Man glaubt das die Zulus urspruenglich im 15. Jahrhundert aus dem Gebiet der grossen Afrikanischen Binnenseen - Lake Malawi, Lake Victoia und Lake Tanganika - eingewandert sind. Diese Einwanderer spielten bis zum 18. Jahrhundert keine herausragende Rolle im Bereich Suedafrikas. Erst als durch straffe Organisation und ihre besonderen kriegerischen Qualitaeten eine Vorreiterrolle einnehmen, beginnen wir sie im Netzwerk der Geschichte wahrzunehmen. Unter der Fuehrung von Dingiswayo und spaeter unter Shaka entwickleten sie sich zu einem Volk, dessen Name Angst und Schrecken im suedlichen Adrika verbreitete.
Nach der Ermordung Shakas und dem fruchtlosen Versuch unter der Fuehrung von Dinaan den Vormarsch der weissen Siedler aufzuhalten, zogen sich die Zulus in das Gebiet noerdlich des Tugela Flusses zurueck. Der Tugela wurde fuer die naechste Zukunft die von beiden Seiten akzeptierte Grenze.
Viele Zulus siedleten im Bereich des von den weissen Siedlern kontrollierten Natal und es begann eine kurze Periode der Ruhe. Erst nach 1880 brachen die Unruhen und kriegerischen Auseinandersetzung wieder aus. Diesmal waren Streitigkeiten zwischen den lokalen Haeuptlingen der Zulus die Ursache.

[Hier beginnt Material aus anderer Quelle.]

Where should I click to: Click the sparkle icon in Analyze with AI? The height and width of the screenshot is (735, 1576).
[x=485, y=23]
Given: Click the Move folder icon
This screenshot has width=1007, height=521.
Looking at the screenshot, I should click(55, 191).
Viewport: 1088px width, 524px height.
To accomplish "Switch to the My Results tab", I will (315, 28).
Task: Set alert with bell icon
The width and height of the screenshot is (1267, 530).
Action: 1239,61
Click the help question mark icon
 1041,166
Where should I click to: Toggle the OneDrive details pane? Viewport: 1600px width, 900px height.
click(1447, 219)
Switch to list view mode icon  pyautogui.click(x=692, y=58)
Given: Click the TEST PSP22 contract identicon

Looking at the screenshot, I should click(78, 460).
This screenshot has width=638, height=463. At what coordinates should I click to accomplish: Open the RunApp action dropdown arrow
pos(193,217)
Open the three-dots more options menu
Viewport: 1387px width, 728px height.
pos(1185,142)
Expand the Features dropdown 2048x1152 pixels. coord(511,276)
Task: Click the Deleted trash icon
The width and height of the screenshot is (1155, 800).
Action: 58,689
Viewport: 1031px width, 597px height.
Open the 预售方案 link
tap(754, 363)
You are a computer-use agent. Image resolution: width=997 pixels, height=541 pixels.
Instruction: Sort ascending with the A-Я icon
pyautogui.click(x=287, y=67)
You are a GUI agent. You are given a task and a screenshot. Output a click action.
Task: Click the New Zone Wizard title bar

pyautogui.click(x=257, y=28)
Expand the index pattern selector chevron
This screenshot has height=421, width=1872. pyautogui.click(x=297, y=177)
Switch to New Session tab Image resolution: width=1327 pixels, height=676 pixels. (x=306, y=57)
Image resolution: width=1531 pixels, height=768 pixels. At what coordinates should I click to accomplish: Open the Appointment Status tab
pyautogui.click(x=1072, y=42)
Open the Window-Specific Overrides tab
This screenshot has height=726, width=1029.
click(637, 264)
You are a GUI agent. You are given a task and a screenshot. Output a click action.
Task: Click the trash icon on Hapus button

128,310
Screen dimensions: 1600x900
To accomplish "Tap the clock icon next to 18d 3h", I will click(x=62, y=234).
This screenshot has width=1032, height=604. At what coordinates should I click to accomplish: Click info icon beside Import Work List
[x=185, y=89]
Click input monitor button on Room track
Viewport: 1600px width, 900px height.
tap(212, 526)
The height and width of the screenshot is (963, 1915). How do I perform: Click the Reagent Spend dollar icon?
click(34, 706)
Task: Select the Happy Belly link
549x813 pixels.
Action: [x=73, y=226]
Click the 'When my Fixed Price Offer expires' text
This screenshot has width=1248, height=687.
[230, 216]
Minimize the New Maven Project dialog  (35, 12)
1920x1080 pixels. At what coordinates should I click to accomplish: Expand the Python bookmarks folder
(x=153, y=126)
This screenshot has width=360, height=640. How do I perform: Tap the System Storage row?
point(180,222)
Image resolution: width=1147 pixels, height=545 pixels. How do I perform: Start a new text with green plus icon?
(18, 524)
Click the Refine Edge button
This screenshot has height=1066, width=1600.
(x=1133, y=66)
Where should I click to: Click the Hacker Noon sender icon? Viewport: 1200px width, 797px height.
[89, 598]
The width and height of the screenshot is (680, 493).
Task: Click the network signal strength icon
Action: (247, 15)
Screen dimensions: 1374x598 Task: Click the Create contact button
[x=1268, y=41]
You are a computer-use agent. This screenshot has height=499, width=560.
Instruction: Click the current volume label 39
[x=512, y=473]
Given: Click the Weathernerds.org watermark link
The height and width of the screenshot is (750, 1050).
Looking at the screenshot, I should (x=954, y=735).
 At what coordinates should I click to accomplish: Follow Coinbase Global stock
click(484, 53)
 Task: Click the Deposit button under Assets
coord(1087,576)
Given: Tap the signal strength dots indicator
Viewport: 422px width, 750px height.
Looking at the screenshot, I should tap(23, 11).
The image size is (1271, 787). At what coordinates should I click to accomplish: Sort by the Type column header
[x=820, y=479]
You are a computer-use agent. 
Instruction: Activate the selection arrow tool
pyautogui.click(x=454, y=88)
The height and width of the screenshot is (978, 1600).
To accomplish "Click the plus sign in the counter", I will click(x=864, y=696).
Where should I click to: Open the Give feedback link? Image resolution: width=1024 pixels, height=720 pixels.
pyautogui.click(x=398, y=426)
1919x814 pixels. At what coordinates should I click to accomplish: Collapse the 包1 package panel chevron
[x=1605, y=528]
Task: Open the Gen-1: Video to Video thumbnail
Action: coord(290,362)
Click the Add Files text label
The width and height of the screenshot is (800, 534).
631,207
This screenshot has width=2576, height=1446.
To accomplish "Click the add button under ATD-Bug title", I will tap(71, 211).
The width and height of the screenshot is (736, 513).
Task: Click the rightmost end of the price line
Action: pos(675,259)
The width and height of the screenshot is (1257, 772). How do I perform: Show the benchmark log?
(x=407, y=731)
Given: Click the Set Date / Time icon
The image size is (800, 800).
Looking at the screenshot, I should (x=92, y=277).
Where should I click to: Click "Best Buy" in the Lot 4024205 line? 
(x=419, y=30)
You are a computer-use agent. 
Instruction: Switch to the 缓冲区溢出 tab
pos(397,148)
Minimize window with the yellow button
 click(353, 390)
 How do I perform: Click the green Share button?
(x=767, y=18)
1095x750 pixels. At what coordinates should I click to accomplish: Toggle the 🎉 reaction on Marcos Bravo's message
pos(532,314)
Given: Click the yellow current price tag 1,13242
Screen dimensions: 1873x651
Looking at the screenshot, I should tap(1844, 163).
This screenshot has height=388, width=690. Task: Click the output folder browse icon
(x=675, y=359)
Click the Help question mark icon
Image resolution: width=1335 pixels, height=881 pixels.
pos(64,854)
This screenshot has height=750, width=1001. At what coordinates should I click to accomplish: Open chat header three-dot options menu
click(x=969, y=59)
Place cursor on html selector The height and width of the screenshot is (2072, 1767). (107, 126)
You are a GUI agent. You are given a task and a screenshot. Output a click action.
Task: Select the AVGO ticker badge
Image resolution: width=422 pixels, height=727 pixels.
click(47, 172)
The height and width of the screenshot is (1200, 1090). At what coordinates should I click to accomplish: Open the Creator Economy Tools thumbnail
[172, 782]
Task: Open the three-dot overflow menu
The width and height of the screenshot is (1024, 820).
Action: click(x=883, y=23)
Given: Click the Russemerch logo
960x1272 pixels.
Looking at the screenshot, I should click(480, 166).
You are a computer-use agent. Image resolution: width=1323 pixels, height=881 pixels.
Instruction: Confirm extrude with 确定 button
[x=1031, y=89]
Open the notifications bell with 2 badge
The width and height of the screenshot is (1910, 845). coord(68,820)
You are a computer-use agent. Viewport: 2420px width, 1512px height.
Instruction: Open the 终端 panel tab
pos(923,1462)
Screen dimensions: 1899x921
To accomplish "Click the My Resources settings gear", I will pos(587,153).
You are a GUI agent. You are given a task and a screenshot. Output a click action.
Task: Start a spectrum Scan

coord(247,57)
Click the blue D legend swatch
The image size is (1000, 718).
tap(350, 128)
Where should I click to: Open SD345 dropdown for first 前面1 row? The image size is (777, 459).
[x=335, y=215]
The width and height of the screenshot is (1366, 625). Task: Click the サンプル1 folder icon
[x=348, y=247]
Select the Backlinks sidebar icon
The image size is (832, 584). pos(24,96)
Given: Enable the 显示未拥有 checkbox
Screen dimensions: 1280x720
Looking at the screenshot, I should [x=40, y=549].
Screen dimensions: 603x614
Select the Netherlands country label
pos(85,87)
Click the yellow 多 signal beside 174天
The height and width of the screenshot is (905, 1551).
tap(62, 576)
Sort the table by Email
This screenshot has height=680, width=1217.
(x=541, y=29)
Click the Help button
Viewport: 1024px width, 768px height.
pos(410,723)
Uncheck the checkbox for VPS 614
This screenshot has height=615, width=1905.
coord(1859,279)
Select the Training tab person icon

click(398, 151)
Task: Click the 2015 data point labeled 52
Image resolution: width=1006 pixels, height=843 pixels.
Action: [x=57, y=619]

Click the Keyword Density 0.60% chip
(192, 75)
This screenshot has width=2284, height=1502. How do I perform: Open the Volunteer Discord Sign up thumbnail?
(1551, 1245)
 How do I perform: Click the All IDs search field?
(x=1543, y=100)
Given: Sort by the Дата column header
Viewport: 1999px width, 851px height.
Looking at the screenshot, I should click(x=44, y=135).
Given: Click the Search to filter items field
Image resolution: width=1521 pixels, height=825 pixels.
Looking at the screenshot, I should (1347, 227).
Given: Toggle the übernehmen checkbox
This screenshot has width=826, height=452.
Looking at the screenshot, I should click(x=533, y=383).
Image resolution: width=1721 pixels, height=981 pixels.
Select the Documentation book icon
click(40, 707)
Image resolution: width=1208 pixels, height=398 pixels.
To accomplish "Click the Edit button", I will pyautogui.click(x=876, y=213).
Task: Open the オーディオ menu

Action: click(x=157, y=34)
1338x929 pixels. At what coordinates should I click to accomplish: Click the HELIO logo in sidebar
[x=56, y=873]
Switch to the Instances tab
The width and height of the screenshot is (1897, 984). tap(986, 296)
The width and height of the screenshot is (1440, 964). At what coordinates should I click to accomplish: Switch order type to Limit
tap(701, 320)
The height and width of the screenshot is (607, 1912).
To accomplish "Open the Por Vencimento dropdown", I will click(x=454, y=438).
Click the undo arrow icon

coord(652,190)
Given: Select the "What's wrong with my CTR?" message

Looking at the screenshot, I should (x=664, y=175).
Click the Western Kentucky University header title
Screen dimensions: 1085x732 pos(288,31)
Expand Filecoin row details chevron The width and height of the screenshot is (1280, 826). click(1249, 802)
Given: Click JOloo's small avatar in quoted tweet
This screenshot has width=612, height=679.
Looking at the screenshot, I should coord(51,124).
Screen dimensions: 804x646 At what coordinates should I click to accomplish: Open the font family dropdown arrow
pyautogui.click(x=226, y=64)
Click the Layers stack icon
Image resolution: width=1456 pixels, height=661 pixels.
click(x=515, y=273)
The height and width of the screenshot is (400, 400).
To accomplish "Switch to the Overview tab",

Unter den afrikanischen Voelkern werden die Zulus als Aristrokraten angesehen. Sie haben gut entwicklete moralische Vorstellungen, eine eigene Sprache und natuerlichen Stolz.
Viele Zulus wurden in die einheimischen Polizeieinheiten aufgenommen und als Aufseher in den Minen eigesetzt. Die Zuckerrohrplantagen waren der groesste industreille Arbeitgeeber in Natal in der ersten Haelfte des 20. Jahrhunderts. Die Mehrzahl der Zulus lebte aber immer noch im traditionellen Stil in kleinen laendlichen Doerfern.